## Data extracts
══════════

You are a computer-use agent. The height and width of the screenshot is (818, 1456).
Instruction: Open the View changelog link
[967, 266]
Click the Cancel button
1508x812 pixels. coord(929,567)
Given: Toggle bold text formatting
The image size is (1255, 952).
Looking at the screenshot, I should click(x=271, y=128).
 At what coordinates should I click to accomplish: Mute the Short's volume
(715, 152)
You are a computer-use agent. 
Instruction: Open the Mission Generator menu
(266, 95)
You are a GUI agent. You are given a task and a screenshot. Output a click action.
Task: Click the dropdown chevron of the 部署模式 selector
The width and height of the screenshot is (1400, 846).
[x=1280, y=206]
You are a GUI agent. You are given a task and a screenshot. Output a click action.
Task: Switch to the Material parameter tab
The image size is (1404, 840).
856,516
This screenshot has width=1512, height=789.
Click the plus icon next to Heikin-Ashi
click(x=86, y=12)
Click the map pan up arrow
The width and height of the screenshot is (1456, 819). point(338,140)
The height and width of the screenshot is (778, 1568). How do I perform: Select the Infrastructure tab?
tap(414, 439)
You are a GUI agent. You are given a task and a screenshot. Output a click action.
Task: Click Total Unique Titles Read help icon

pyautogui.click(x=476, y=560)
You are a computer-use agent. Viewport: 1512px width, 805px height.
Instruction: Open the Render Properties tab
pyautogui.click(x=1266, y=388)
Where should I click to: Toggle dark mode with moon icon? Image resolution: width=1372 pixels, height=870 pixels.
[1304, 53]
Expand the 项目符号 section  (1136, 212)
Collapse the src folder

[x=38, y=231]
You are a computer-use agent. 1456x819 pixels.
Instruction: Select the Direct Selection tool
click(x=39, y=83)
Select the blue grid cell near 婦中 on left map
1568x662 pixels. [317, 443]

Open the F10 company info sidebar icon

══════════

## What is expected
The entries above should be set down again exactly as they appear.

## Answer to this task
You are a computer-use agent. The height and width of the screenshot is (818, 1456).
Instruction: Open the View changelog link
[967, 266]
Click the Cancel button
1508x812 pixels. coord(929,567)
Given: Toggle bold text formatting
The image size is (1255, 952).
Looking at the screenshot, I should click(x=271, y=128).
 At what coordinates should I click to accomplish: Mute the Short's volume
(715, 152)
You are a computer-use agent. 
Instruction: Open the Mission Generator menu
(266, 95)
You are a GUI agent. You are given a task and a screenshot. Output a click action.
Task: Click the dropdown chevron of the 部署模式 selector
The width and height of the screenshot is (1400, 846).
[x=1280, y=206]
You are a GUI agent. You are given a task and a screenshot. Output a click action.
Task: Switch to the Material parameter tab
The image size is (1404, 840).
856,516
This screenshot has width=1512, height=789.
Click the plus icon next to Heikin-Ashi
click(x=86, y=12)
Click the map pan up arrow
The width and height of the screenshot is (1456, 819). point(338,140)
The height and width of the screenshot is (778, 1568). How do I perform: Select the Infrastructure tab?
tap(414, 439)
You are a GUI agent. You are given a task and a screenshot. Output a click action.
Task: Click Total Unique Titles Read help icon

pyautogui.click(x=476, y=560)
You are a computer-use agent. Viewport: 1512px width, 805px height.
Instruction: Open the Render Properties tab
pyautogui.click(x=1266, y=388)
Where should I click to: Toggle dark mode with moon icon? Image resolution: width=1372 pixels, height=870 pixels.
[1304, 53]
Expand the 项目符号 section  (1136, 212)
Collapse the src folder

[x=38, y=231]
You are a computer-use agent. 1456x819 pixels.
Instruction: Select the Direct Selection tool
click(x=39, y=83)
Select the blue grid cell near 婦中 on left map
1568x662 pixels. [317, 443]

Open the F10 company info sidebar icon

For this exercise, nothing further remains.